= EXERCISE TASK =
Please transcribe every line of the material below word for word, leaving nothing out and changing nothing.

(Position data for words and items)

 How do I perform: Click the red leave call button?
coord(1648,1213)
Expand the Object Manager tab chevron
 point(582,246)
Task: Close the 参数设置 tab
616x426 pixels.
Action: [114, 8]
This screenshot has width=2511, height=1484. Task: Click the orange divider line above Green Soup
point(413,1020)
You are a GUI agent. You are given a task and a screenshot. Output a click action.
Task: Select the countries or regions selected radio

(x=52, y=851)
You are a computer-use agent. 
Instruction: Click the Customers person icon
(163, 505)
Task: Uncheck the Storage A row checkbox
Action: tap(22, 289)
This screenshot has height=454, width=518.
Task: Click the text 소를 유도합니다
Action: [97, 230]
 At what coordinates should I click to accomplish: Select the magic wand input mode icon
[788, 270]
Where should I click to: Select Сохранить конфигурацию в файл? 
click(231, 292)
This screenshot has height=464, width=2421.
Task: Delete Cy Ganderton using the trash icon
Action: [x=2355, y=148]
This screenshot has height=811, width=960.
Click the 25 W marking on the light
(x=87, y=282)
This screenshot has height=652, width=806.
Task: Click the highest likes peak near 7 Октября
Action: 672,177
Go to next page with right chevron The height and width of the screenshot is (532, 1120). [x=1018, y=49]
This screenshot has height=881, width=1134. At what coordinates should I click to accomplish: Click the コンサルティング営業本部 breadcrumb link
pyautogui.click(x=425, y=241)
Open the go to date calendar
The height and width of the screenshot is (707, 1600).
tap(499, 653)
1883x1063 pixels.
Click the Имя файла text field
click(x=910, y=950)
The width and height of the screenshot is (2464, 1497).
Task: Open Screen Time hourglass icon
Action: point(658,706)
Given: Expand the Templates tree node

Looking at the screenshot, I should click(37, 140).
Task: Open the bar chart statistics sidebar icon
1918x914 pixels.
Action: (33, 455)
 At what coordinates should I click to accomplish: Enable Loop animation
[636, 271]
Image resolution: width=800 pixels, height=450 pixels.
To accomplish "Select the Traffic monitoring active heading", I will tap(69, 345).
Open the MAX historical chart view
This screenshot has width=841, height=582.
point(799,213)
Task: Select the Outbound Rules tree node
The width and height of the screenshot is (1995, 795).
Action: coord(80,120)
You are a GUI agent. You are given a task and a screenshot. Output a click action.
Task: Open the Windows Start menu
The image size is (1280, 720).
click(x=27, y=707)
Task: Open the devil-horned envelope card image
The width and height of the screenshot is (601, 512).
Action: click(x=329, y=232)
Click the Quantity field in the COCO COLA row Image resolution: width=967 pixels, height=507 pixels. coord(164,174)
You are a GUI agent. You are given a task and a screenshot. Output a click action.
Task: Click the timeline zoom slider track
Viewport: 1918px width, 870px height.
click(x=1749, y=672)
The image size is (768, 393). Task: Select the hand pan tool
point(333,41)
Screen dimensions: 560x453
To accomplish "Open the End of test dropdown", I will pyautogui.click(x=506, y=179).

= TASK SOLUTION =
 How do I perform: Click the red leave call button?
coord(1648,1213)
Expand the Object Manager tab chevron
 point(582,246)
Task: Close the 参数设置 tab
616x426 pixels.
Action: [114, 8]
This screenshot has width=2511, height=1484. Task: Click the orange divider line above Green Soup
point(413,1020)
You are a GUI agent. You are given a task and a screenshot. Output a click action.
Task: Select the countries or regions selected radio

(x=52, y=851)
You are a computer-use agent. 
Instruction: Click the Customers person icon
(163, 505)
Task: Uncheck the Storage A row checkbox
Action: tap(22, 289)
This screenshot has height=454, width=518.
Task: Click the text 소를 유도합니다
Action: [97, 230]
 At what coordinates should I click to accomplish: Select the magic wand input mode icon
[788, 270]
Where should I click to: Select Сохранить конфигурацию в файл? 
click(231, 292)
This screenshot has height=464, width=2421.
Task: Delete Cy Ganderton using the trash icon
Action: [x=2355, y=148]
This screenshot has height=811, width=960.
Click the 25 W marking on the light
(x=87, y=282)
This screenshot has height=652, width=806.
Task: Click the highest likes peak near 7 Октября
Action: 672,177
Go to next page with right chevron The height and width of the screenshot is (532, 1120). [x=1018, y=49]
This screenshot has height=881, width=1134. At what coordinates should I click to accomplish: Click the コンサルティング営業本部 breadcrumb link
pyautogui.click(x=425, y=241)
Open the go to date calendar
The height and width of the screenshot is (707, 1600).
tap(499, 653)
1883x1063 pixels.
Click the Имя файла text field
click(x=910, y=950)
The width and height of the screenshot is (2464, 1497).
Task: Open Screen Time hourglass icon
Action: point(658,706)
Given: Expand the Templates tree node

Looking at the screenshot, I should click(37, 140).
Task: Open the bar chart statistics sidebar icon
1918x914 pixels.
Action: (33, 455)
 At what coordinates should I click to accomplish: Enable Loop animation
[636, 271]
Image resolution: width=800 pixels, height=450 pixels.
To accomplish "Select the Traffic monitoring active heading", I will tap(69, 345).
Open the MAX historical chart view
This screenshot has width=841, height=582.
point(799,213)
Task: Select the Outbound Rules tree node
The width and height of the screenshot is (1995, 795).
Action: coord(80,120)
You are a GUI agent. You are given a task and a screenshot. Output a click action.
Task: Open the Windows Start menu
The image size is (1280, 720).
click(x=27, y=707)
Task: Open the devil-horned envelope card image
The width and height of the screenshot is (601, 512).
Action: click(x=329, y=232)
Click the Quantity field in the COCO COLA row Image resolution: width=967 pixels, height=507 pixels. coord(164,174)
You are a GUI agent. You are given a task and a screenshot. Output a click action.
Task: Click the timeline zoom slider track
Viewport: 1918px width, 870px height.
click(x=1749, y=672)
The image size is (768, 393). Task: Select the hand pan tool
point(333,41)
Screen dimensions: 560x453
To accomplish "Open the End of test dropdown", I will pyautogui.click(x=506, y=179).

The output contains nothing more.